Approved ERT and those under investigation
Asfotase alfa (tradename Strensiq™ developed by Alexion Pharma) is a first-in-class tissue nonspecific alkaline phosphatase bone-targeted enzyme replacement therapy produced by in a Chinese hamster ovary cell line, designed to address the underlying cause of hypophosphatasia (HPP). TNSALP is a metallo-enzyme that catalyzes the hydrolysis of phosphomonoesters with release of inorganic phosphate and alcohol. Asfotase alfa, is a soluble composed of two identical polypeptide chains. Each chain contains 726 with a theoretical mass of 161 kDa. Each chain consists of the catalytic domain of human tissue non-specific alkaline phosphatase (TNSALP), the human immunoglobulin G1 Fc domain and a deca-aspartate peptide used as a bone targeting domain. The two polypeptide chains are covalently linked by two disulfide bonds. Treatment with asfotase alfa aims to improve the elevated enzyme substrate levels and improve the body’s ability to mineralize bone, thereby preventing serious skeletal and systemic patient morbidity and premature death.
AM-Pharma has discovered that a key function of Alkaline Phosphatase (AP) is to protect organs against inflammation and tissue damage. While AP is found in many extracellular tissues of the human body, it is present at reduced levels in certain conditions including Acute Kidney Injury (AKI), Ulcerative Colitis (UC) and Hypophosphatasia (HPP). The Company’s proprietary therapeutics are disease modifying therapies with the potential to be “first-in-class” medicines.
Clinical proof-of-concept in two indications was confirmed by the positive results from Phase II clinical studies using native bovine AP, which demonstrated efficacy in patients with AKI and in patients with Moderate-to-Severe UC (a form of Inflammatory Bowel Disease).

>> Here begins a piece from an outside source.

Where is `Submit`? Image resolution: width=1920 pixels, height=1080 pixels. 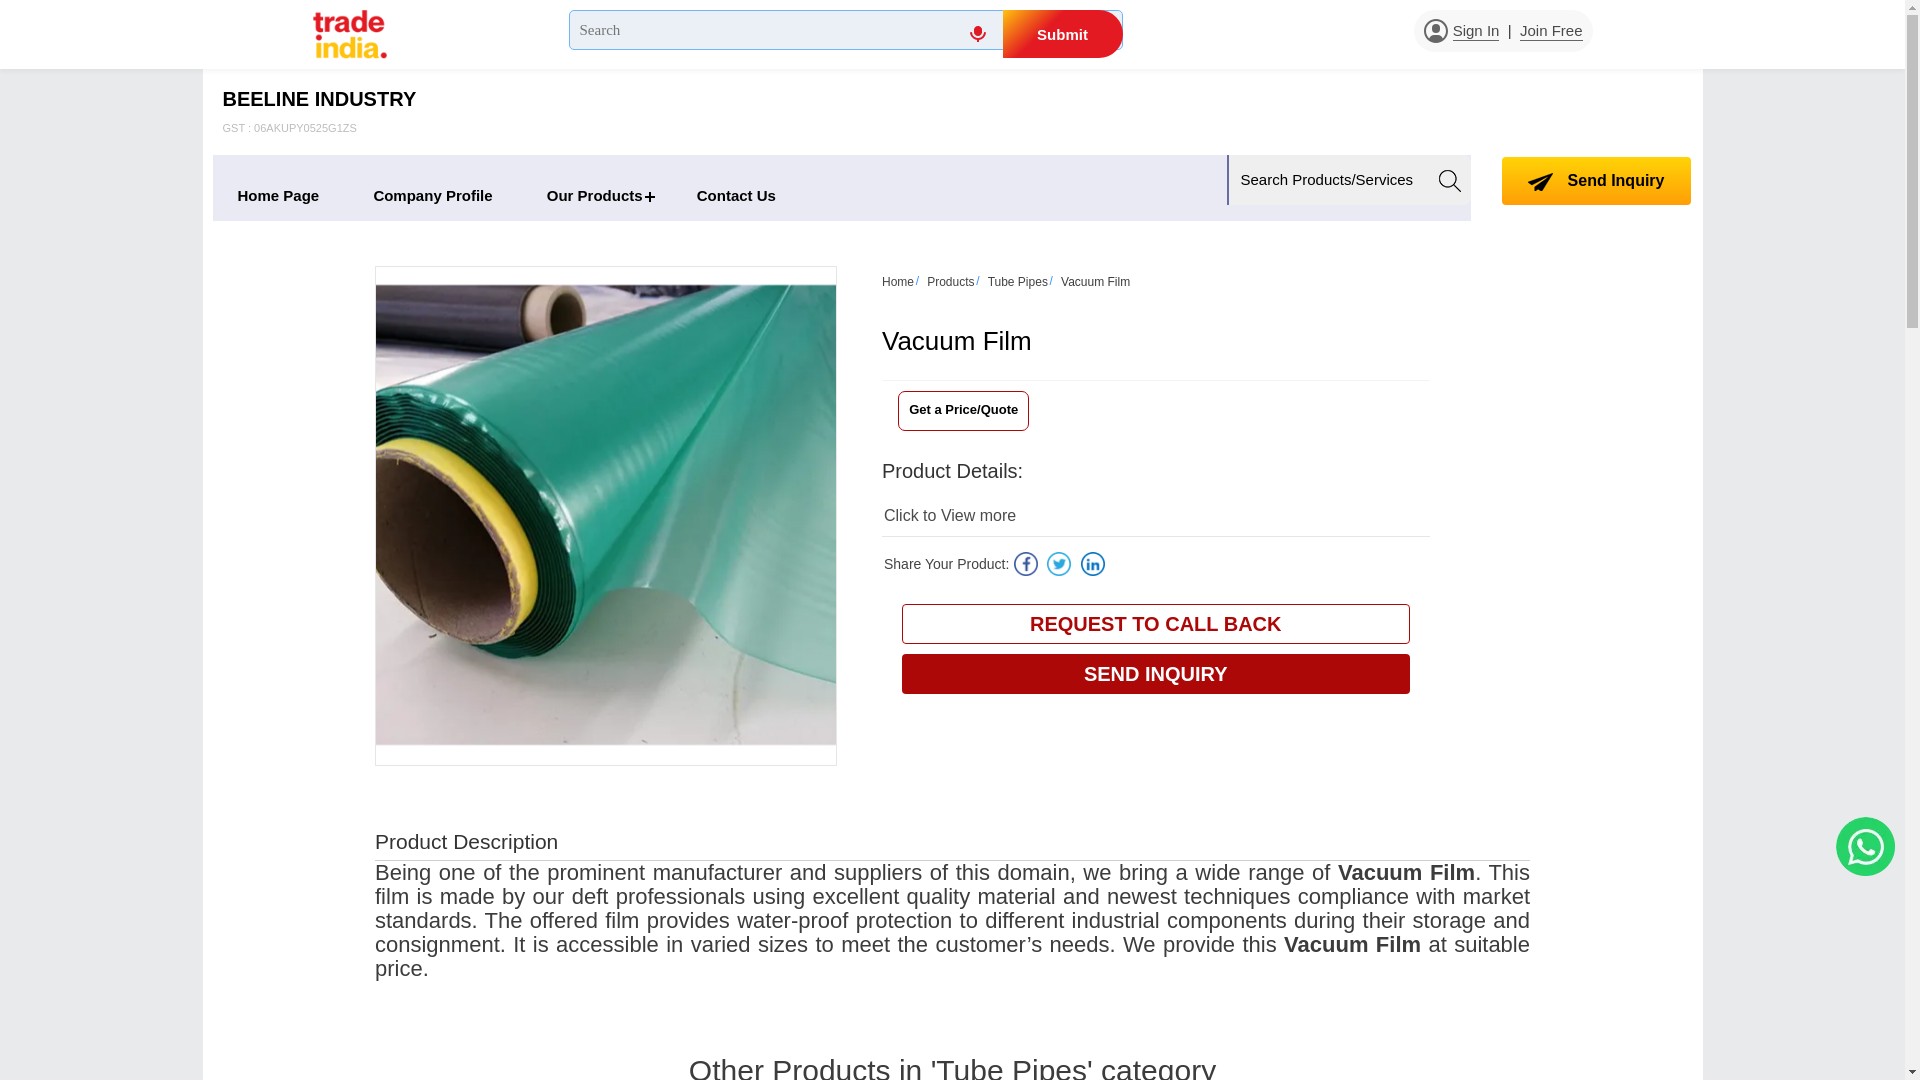 Submit is located at coordinates (1062, 34).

AM-Pharma is now fully focusing on the development of the proprietary recombinant human form of this enzyme (recAP) for treatment of patients with AKI, UC or HPP. The company’s lead product, an intravenous formulation of recAP, is currently being investigated in a large Phase II clinical study in patients with sepsis-associated AKI.
The incidence and prevalence of all forms of HPP are thought to be less than 1:100,000. The European Medicines Agency (EMA) recently granted an orphan designation to recAP for the treatment of HPP.
recAP was tested in a knockout (Alpl−/−) mice model for life-threatening HPP. Mice received daily subcutaneous injections of recAP at doses of 1, 8 or 16 mg/kg, from birth for up to 53 days.
It was shown that the administration of recAP improved the manifestations of HPP in these mice. Lifespan and body weight of these mice were normalized, and vitamin B6-associated seizures were absent with recAP. Radiographs, μCT and histological analyses documented improved mineralization in cortical and trabecular bone and secondary ossification centers in long bones of recAP-treated mice. There was no evidence of craniosynostosis in the highest dose of recAP-treated mice and ectopic calcification was not detected by radiography and histology in the aortas, stomachs, kidneys or lungs in any of the treatment groups. Molar tooth development and function improved with the highest recAP dose, including enamel, dentin, and tooth morphology.
Background information on the HPP model and recAP’s study results: Gasque et al, Bone 2015
Bone marrow transplantation, specifically hematopoietic stem cell transplantation, was used to treat two unrelated infant girls with life-threatening HPP. They improved. One was also treated with bone fragments and cultured osteoblasts, which are bone-forming cells. ‘Cultured cells’ refers to cells that are grown under specific conditions outside of their natural environment (the body) and instead within a laboratory. According to the medical literature, both of these patients demonstrated significant sustained, but incomplete improvement, although no more formal studies have been conducted on these procedures.
The drug teriparatide (parathyroid hormone 1-34) has been given “off-label” to several adults with HPP with metatarsal stress fractures or femoral pseudofractures, resulting in healing of the fractures. The drug is not permitted for use in children. More research is necessary to determine the long-term safety and effectiveness of teriparatide in the treatment of HPP.
Preliminary short-term results have also been reported from the use for HPP of an anti-sclerostin antibody. Sclerostin is a protein found in the star-shaped bone cells known as osteocytes. Sclerostin helps to reduce or suppress (downregulate) bone-forming cells called osteoblasts. Antibodies that act against sclerostin have been shown to increase bone mass in osteoporosis.